The company reports that as many as 95% of investigations do not result in a Suspicious Activity Report (SAR), which means that 95% of the effort of a large investigations team (anywhere from 500-5,000+ people) is not required.
To fight money laundering, in mid-2017, HSBC partnered with Ayasdi on automating some of the banks’ compliance processes in a bid to become more efficient. In a pilot of the startups’ technology, HSBC saw the number of investigations drop by 20% without reducing the number of cases referred for more scrutiny. HSBC learned its lesson the hard way – according to Reuters, in 2012, the bank agreed to pay a $1.92 billion in fines to US authorities for allowing itself to be used to launder drug money out of Mexico and other compliance lapses.

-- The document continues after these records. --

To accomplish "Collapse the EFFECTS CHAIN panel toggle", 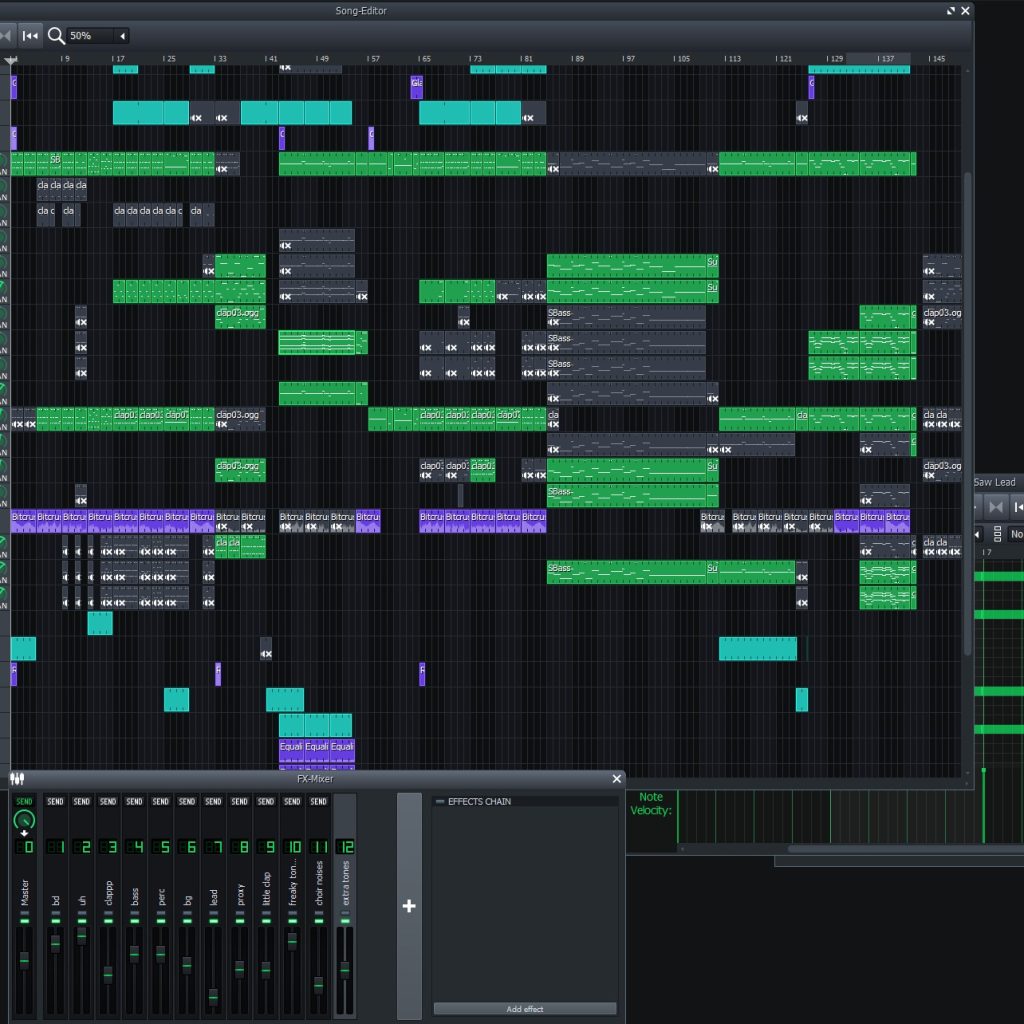I will click(440, 801).
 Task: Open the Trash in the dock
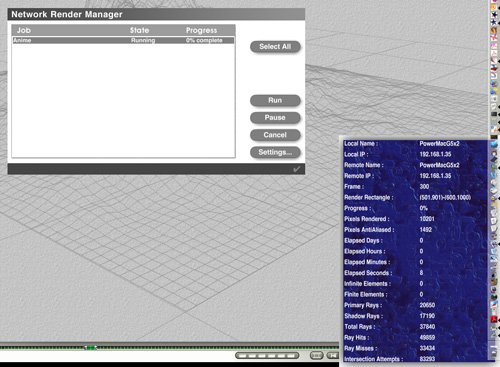[494, 352]
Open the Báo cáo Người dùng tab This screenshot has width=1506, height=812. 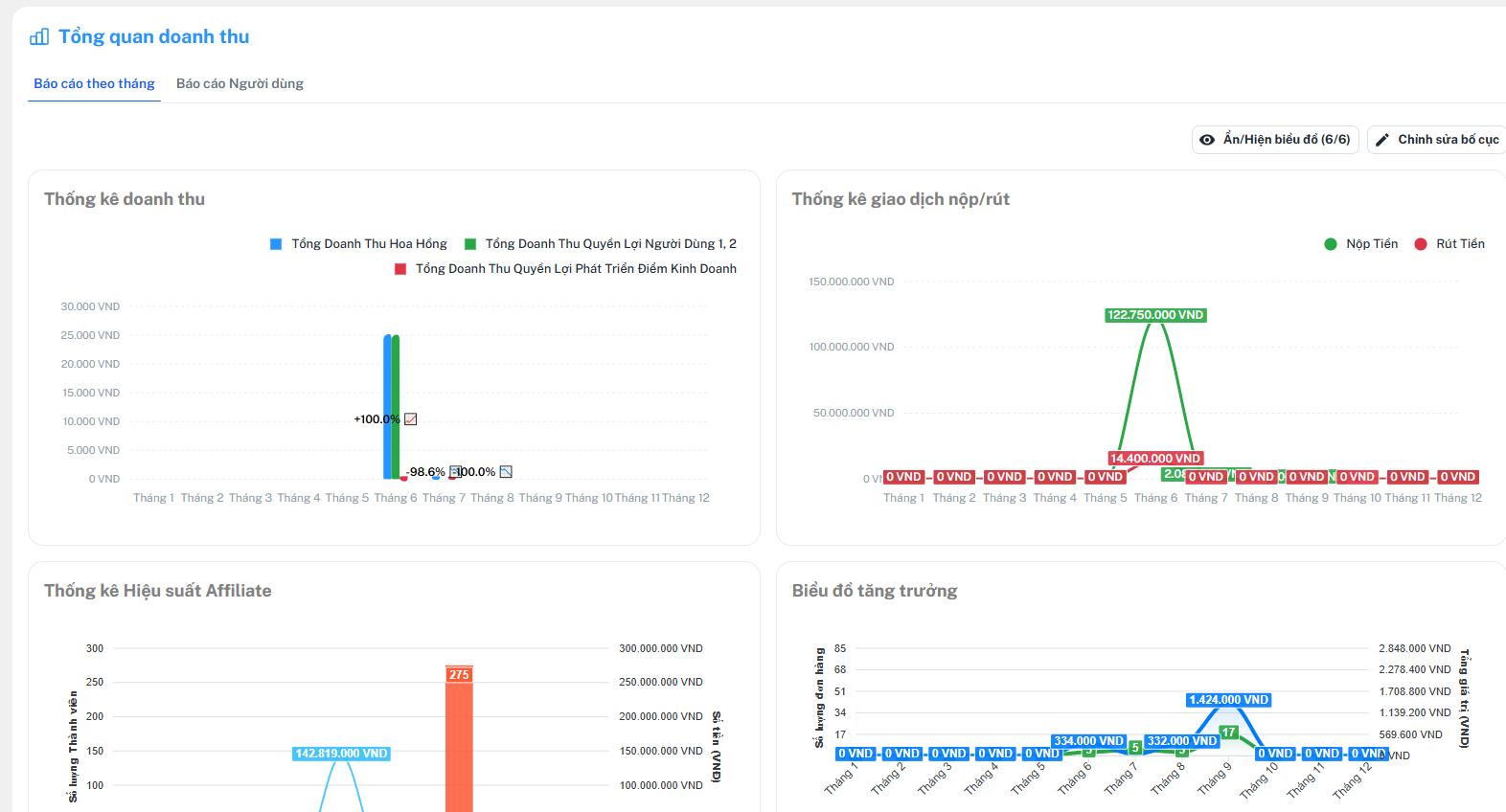pyautogui.click(x=240, y=83)

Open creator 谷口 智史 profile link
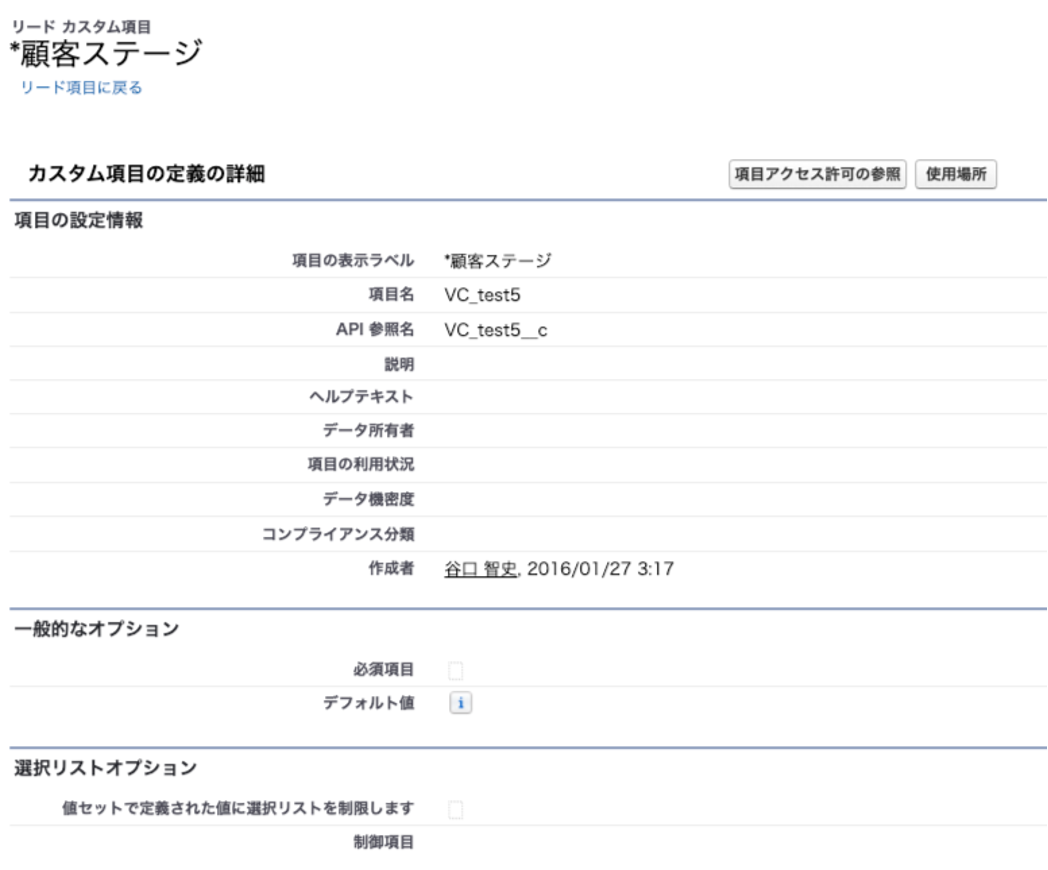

HSBC is not the only bank to be forced into the adoption of advanced technologies by own mistakes and hefty fines. In 2017, MAS has slapped UOB and Credit Suisse with fines of S$900,000 and S$700,000 respectively for breaches of MAS Notice 626 – Prevention of Money Laundering and Countering the Financing of Terrorism, The Straits Times reported. MAS has directed the banks to appoint independent parties to assess and confirm to MAS that rectification measures have been effectively implemented. Earlier the same year, Deutsche Bank was also fined $204 million by FCA for serious AML control failings.
Ravi Narayanan, Country Head – Branch Banking and Retail Trade FX Business, HDFC, fairly stated that AI will be the most defining technology for the banking industry.
“I am most excited about AI. It is the most defining technology that’ll impact business,” Narayanan said.
Given the variety of use cases that financial institutions have found for the advanced technology and undebatable benefits for organizations and customers, Narayanan is certainly not overestimating the value of AI in finances. In 2018, the BFSI sector (among others) will run from pilots to beneficial partnerships or strategic acquisitions, revamping existing business models and associated efficiency.